Source records -
=== Begin Enclosure ===
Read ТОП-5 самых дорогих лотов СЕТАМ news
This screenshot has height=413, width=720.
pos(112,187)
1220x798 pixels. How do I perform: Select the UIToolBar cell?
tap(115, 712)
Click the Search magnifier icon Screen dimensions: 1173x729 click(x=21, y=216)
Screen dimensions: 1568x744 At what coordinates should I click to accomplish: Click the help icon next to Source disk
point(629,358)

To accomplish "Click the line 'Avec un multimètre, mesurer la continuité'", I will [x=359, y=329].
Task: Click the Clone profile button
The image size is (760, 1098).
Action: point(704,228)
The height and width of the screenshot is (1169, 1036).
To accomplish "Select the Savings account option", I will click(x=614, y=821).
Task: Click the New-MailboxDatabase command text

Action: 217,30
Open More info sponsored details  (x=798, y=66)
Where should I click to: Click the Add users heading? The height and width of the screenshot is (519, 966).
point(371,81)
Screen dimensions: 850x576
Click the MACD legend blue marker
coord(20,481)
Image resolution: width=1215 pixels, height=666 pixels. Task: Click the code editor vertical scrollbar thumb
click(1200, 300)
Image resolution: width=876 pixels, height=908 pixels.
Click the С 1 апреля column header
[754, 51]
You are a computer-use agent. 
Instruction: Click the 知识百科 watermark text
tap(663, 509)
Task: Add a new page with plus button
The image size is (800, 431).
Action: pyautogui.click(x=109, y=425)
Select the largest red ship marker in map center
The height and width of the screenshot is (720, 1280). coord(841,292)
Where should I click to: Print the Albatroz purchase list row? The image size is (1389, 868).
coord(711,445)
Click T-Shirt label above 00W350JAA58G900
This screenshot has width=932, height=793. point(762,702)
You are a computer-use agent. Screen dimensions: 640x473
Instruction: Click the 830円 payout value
=== End Enclosure ===
Return each line among the entries that holds the word "will".

To accomplish "Click the line 'Avec un multimètre, mesurer la continuité'", I will [x=359, y=329].
To accomplish "Select the Savings account option", I will click(x=614, y=821).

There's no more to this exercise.